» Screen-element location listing
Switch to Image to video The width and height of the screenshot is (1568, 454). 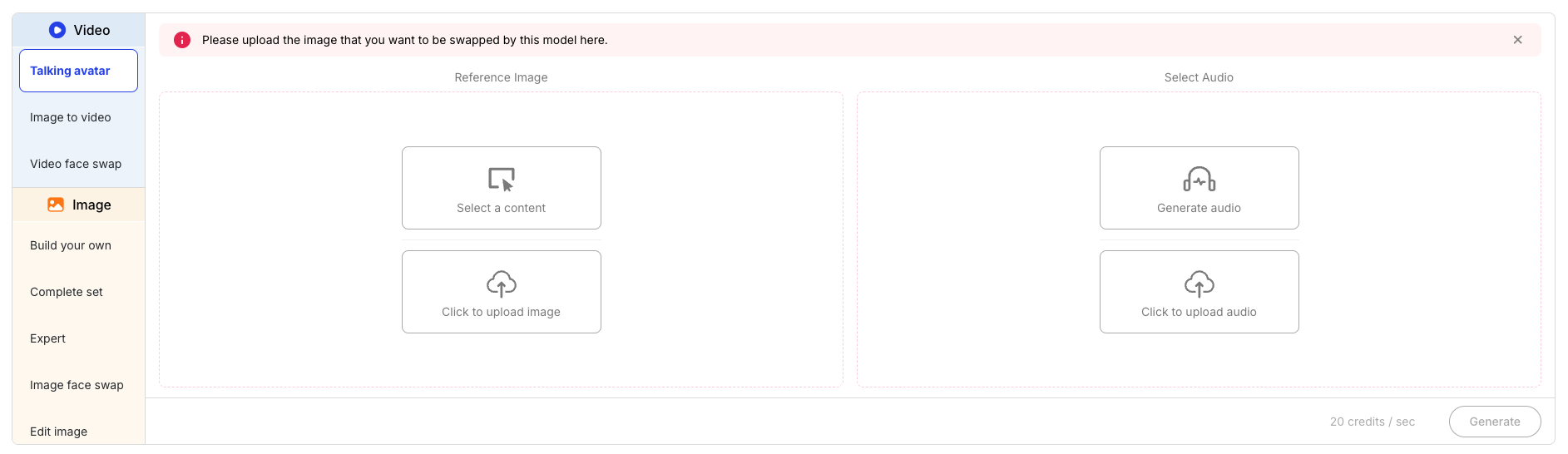[x=71, y=117]
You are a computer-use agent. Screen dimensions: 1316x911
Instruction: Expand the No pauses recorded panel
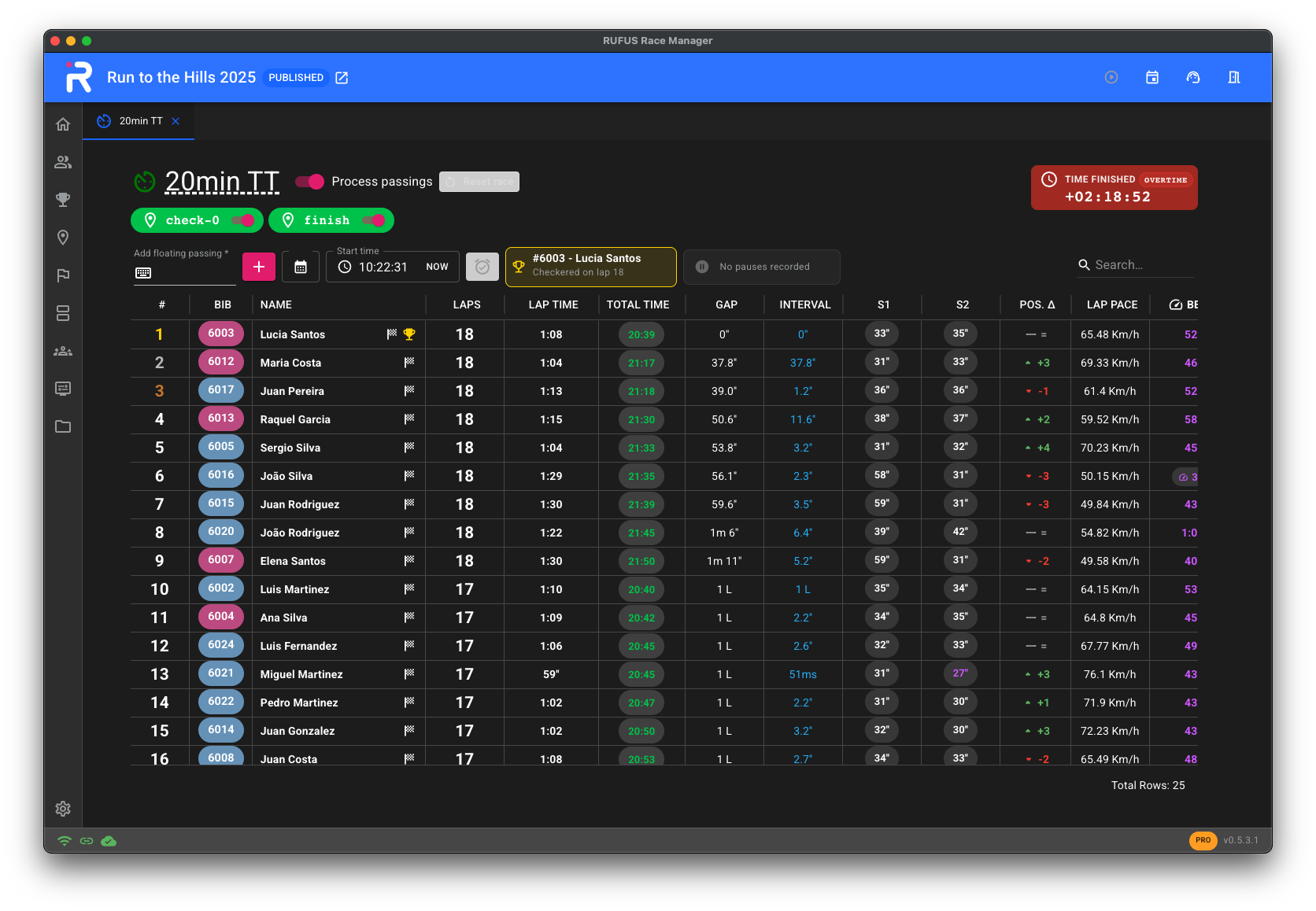pyautogui.click(x=761, y=267)
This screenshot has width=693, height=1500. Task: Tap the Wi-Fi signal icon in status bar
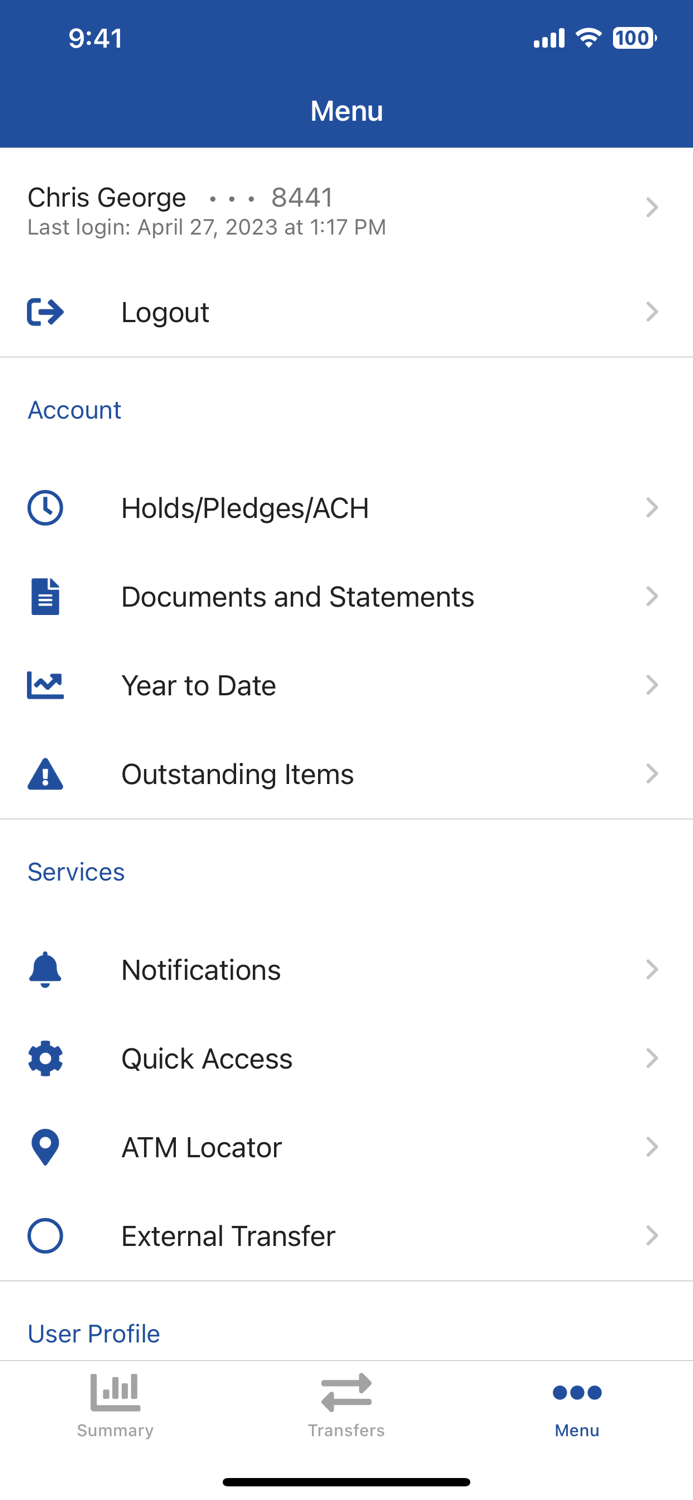click(588, 38)
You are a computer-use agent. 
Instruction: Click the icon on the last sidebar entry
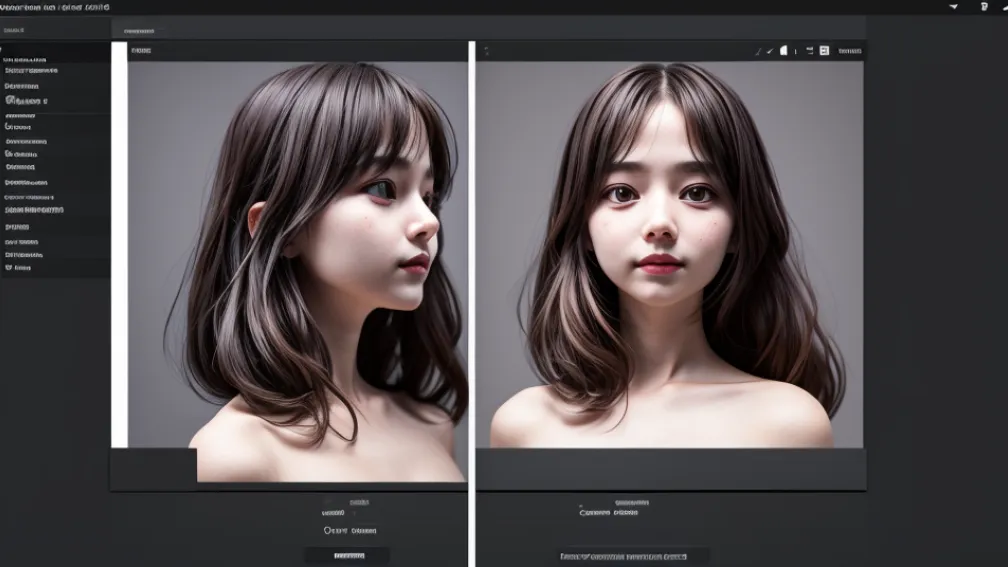point(10,268)

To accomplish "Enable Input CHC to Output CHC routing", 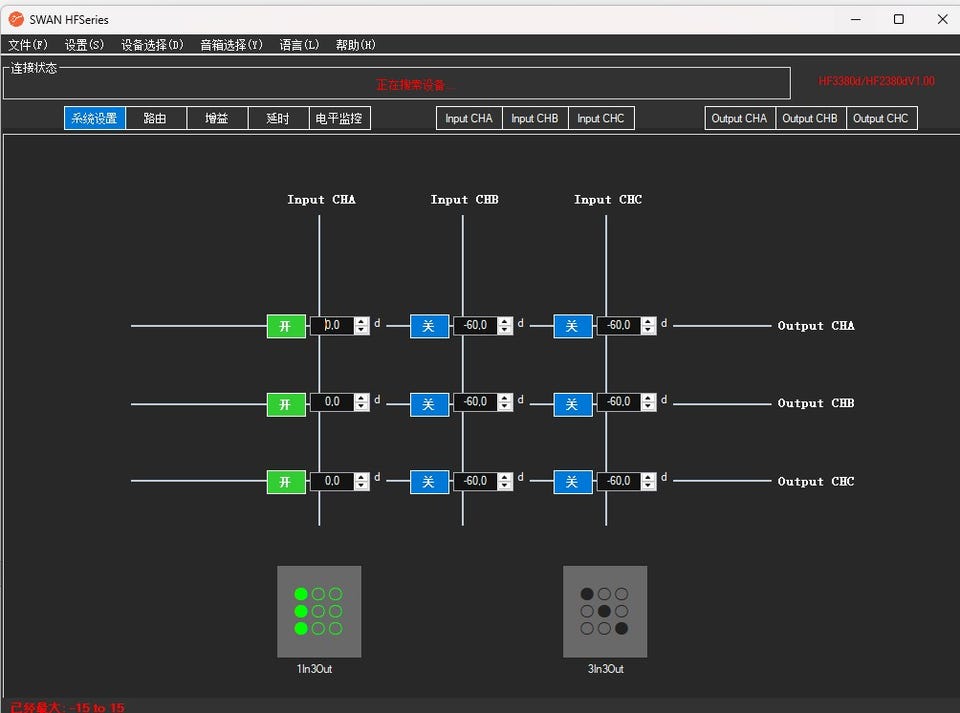I will 572,482.
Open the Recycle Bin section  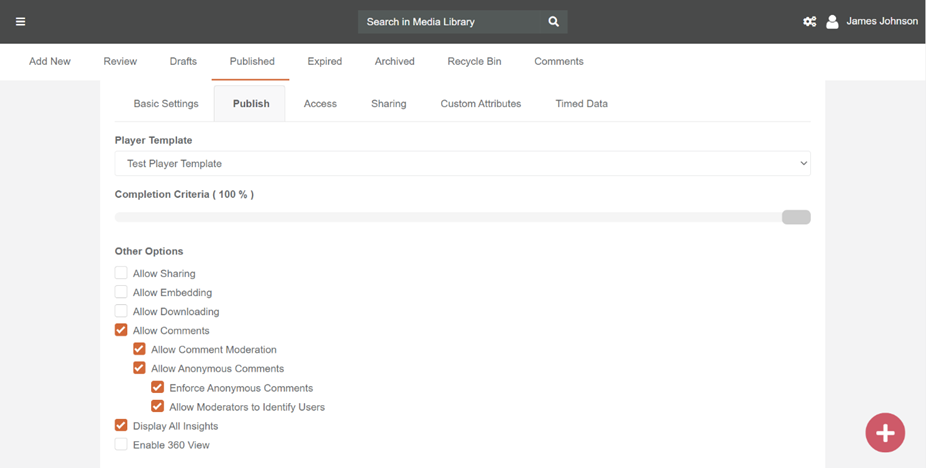click(474, 61)
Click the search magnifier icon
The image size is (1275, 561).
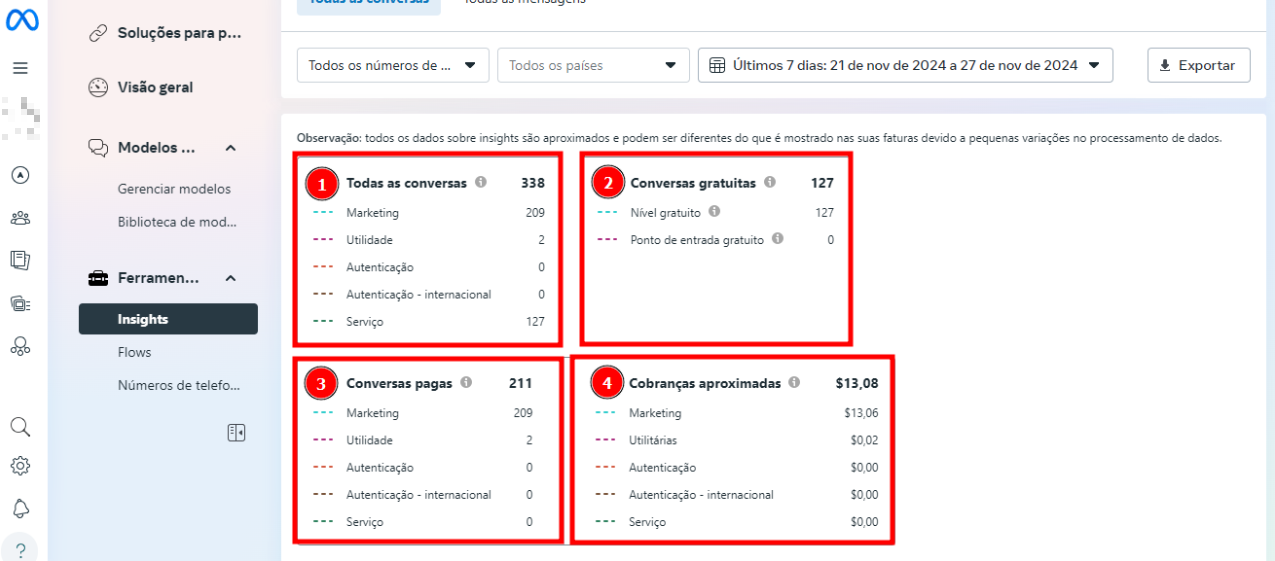[x=20, y=427]
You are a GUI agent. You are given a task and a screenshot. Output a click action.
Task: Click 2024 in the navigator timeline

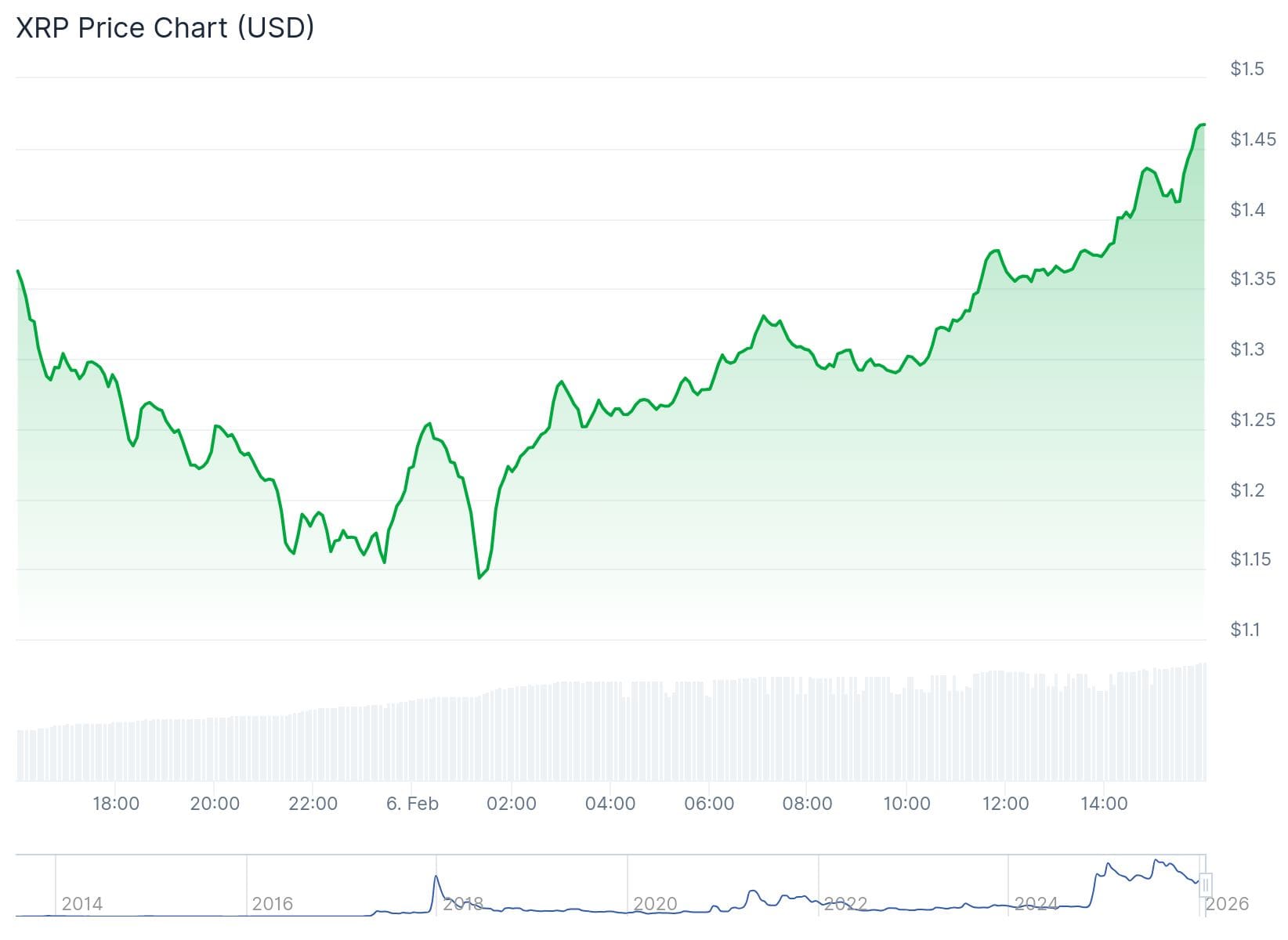1036,904
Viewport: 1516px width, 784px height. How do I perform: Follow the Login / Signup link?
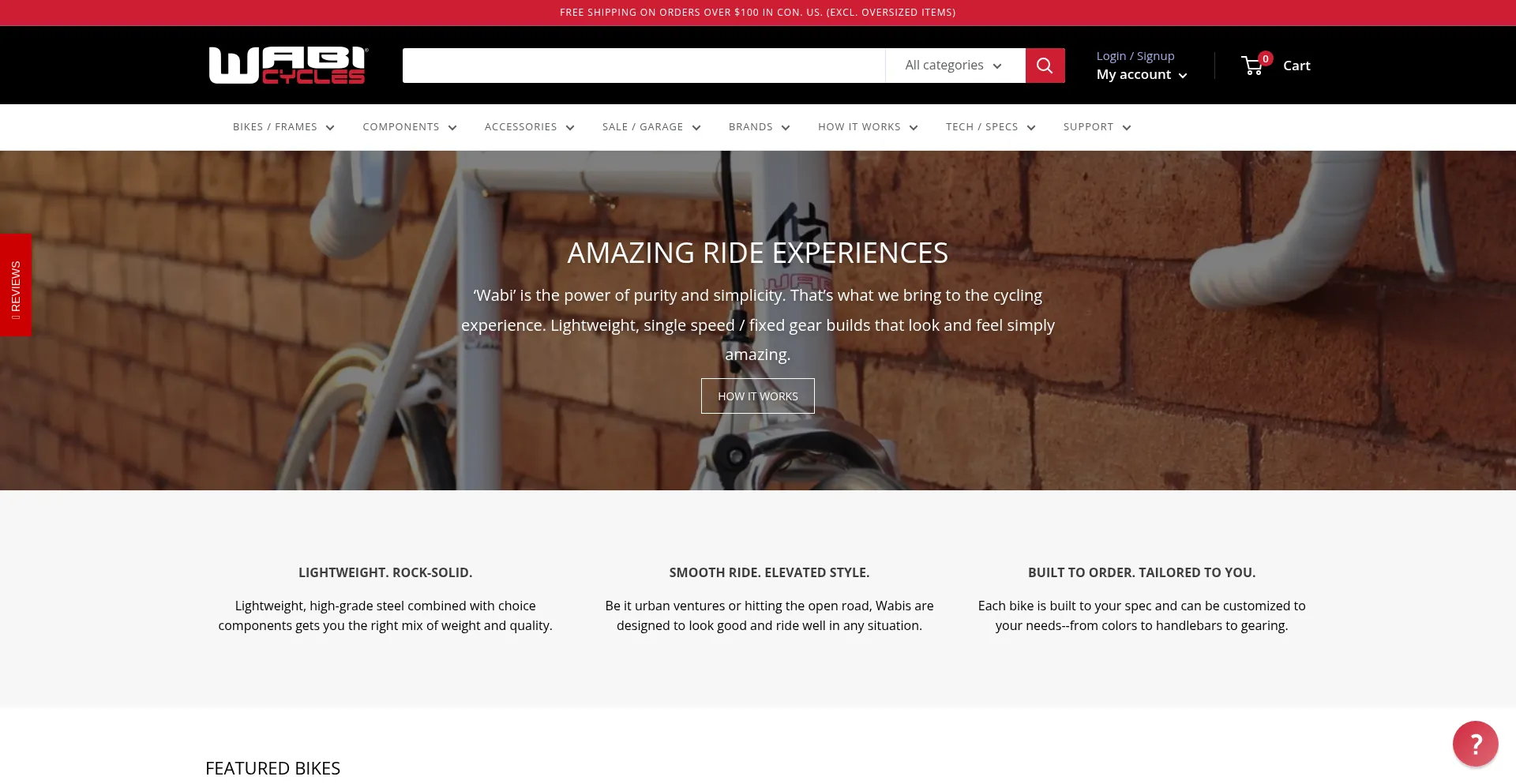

» OBJECTIVE
Put the lines of the listing, from the line containing "Click the search magnifier icon" through the end of the listing, inclusive, into a JSON list of strings, one string per line, omitting blank lines. Leave the pictures out of the answer.

» FULL ANSWER
[
  "Click the search magnifier icon",
  "The image size is (1275, 561).",
  "[x=20, y=427]",
  "You are a GUI agent. You are given a task and a screenshot. Output a click action.",
  "Task: Click 2024 in the navigator timeline",
  "1036,904",
  "Viewport: 1516px width, 784px height. How do I perform: Follow the Login / Signup link?"
]